As noted above, however, defendants did have actual notice of the suit after the summons and complaint were served, and the amended complaint was properly served. Rule 4(m) states that if a plaintiff shows good cause for the failure to serve, "the court shall extend the time for service for an appropriate period." Indeed, the Advisory Committee Notes to Rule 4(m) state that the amendment to Rule 4(m) allows district courts to relieve plaintiffs from the 120-day period "even if there is no good cause shown," and this court (and the majority of circuit courts) has agreed that district courts have the discretion to extend the time allowed for service of process. See Melton v. Tyco Valves Controls, Inc., 211 F.R.D. 288, 289-90 (D. Md. 2002); Hammad v. Tate Access Floors, Inc., 31 F. Supp. 2d 524, 527-28 (D. Md. 1999). Here, because defendant had actual notice of the pendency of the action, the rules are entitled to a "liberal construction." Armco, Inc. v. Penrod-Stauffer Building Systems, Inc., 733 F.2d 1087, 1089 (4th Cir. 1984) ("When there is actual notice, every technical violation of the rule or failure of strict compliance may not invalidate the service of process," though motion to dismiss for insufficient process was granted); see also United States v. 630 Ardmore Drive, City of Durham, Parkwood Twp., Durham County, N.C., 178 F. Supp. 2d 572, 579 (M.D.N.C. 2001) (holding that defendant's motion to dismiss for failure to serve process would be denied where defendant had actual notice of complaint).

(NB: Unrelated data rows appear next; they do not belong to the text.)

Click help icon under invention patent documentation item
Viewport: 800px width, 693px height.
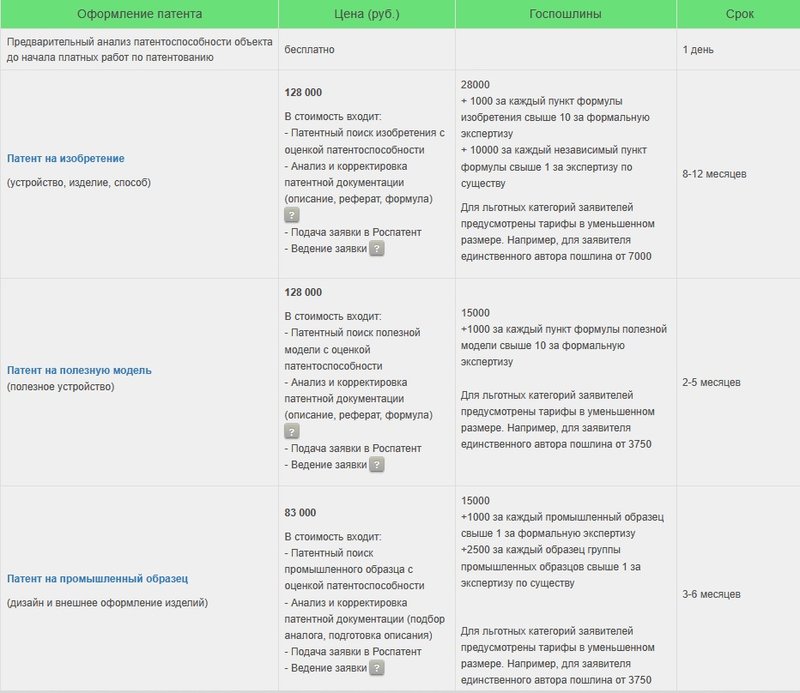tap(292, 215)
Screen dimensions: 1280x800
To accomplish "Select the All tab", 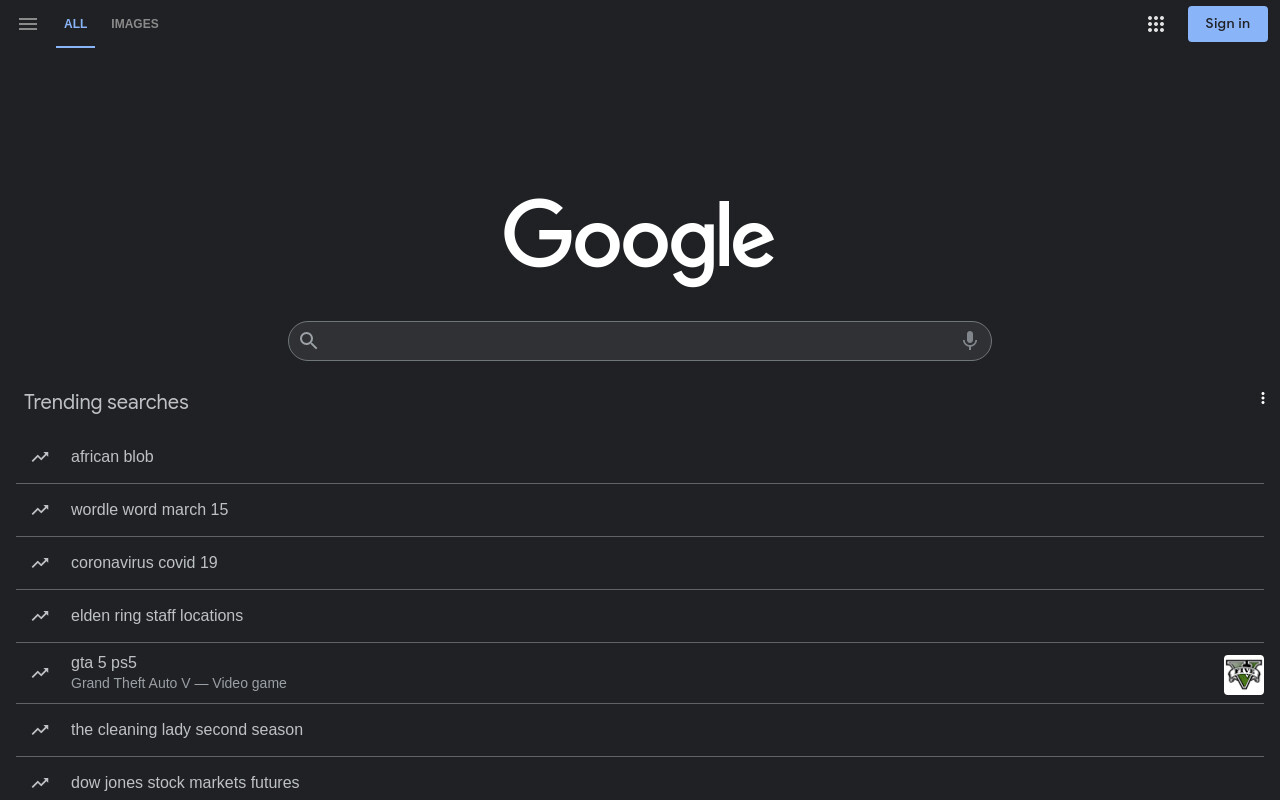I will tap(76, 24).
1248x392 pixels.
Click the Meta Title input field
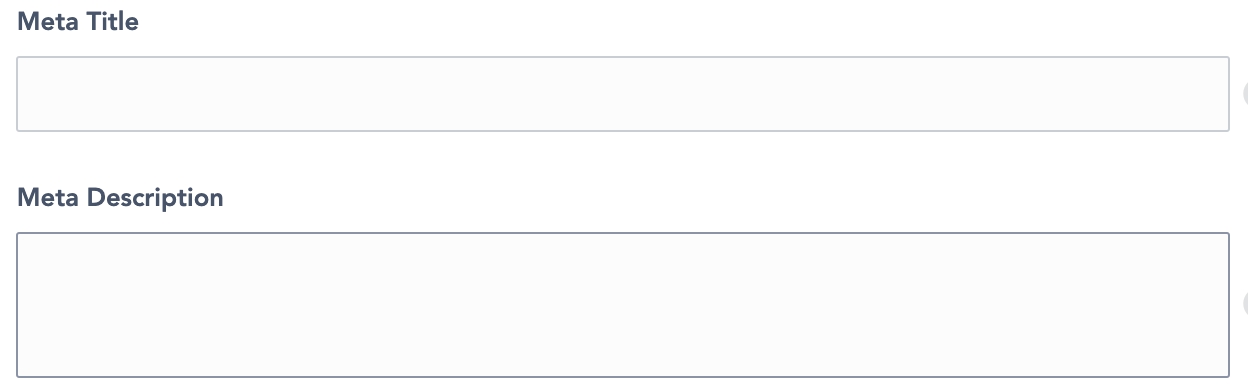click(x=622, y=94)
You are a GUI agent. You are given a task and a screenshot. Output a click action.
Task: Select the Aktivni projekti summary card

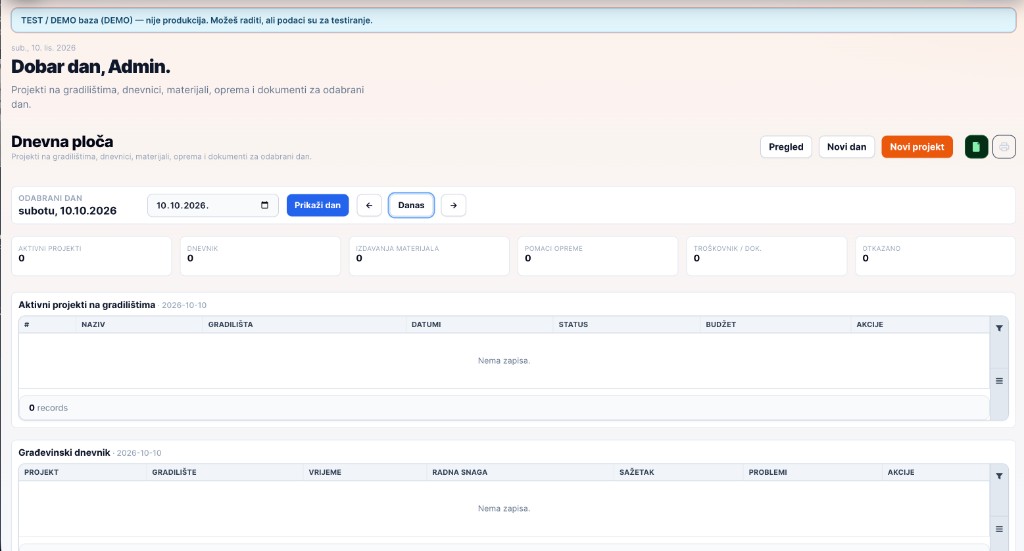tap(91, 256)
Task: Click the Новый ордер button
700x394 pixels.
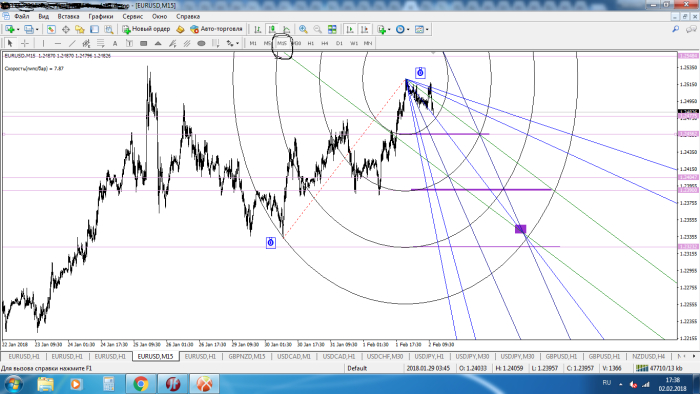Action: [x=146, y=29]
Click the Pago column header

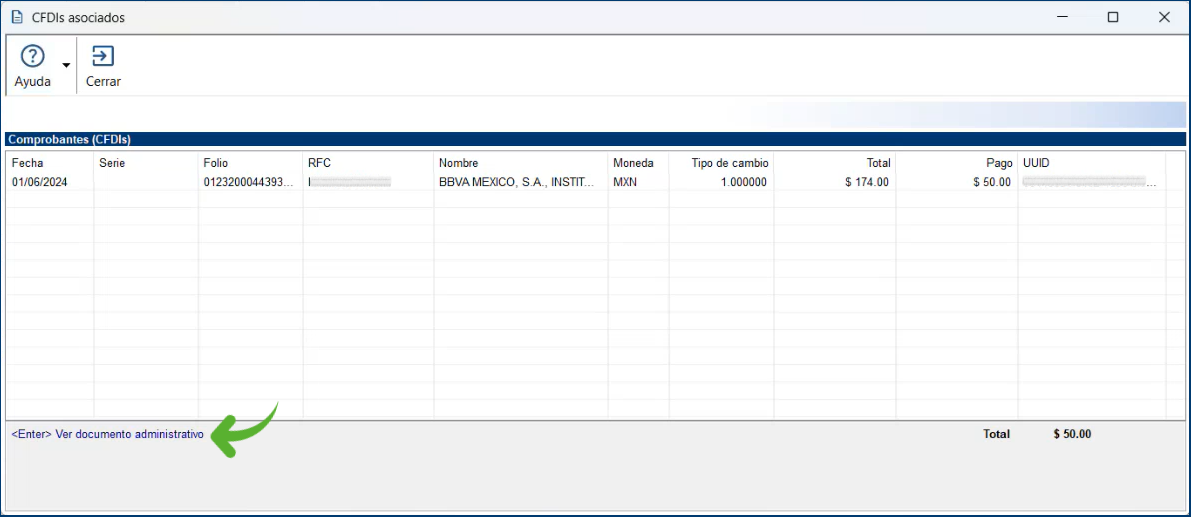tap(998, 163)
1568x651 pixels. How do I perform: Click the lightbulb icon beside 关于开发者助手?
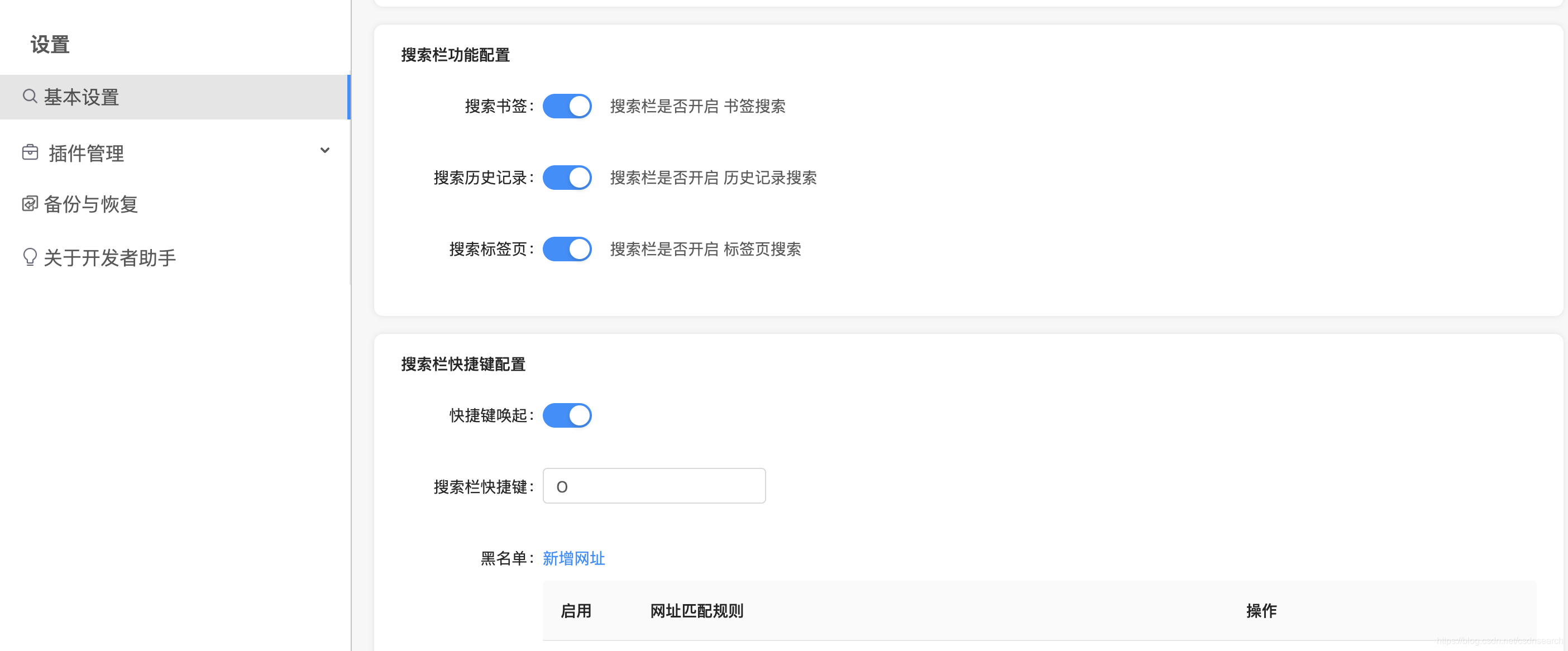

The individual defendants conceded they had actual notice of the suit after process was served on Holmes, ( see Def.'s Reply at 8), and do not assert that any prejudice resulted from the service to Holmes. Because Atkins made some effort to serve the defendants, because no prejudice resulted, and because the defendants apparently had actual notice of the suit, defendants' motions to dismiss for insufficient process will be denied.
3. Weyerhaeuser
On June 23, 2006, Weyerhaeuser filed its motion to dismiss Atkins's amended complaint; Winchester and the individual defendants filed their motions to dismiss days later. While Atkins responded to Winchester and the individual defendants' motions, Atkins failed to file any brief responding to Weyerhaeuser's motion to dismiss. On July 21, 2006, Weyerhaeuser alerted the court and the parties that Atkins had not responded to its motion to dismiss and asked to be removed from the case because its motion appeared to be uncontested. Atkins did not respond to this filing either. Indeed, in the six months since Weyerhaeuser's filing, Atkins has not attempted to respond to Weyerhaeuser's motion to dismiss. Because Weyerhaeuser's motion to dismiss is unopposed, its motion will be granted.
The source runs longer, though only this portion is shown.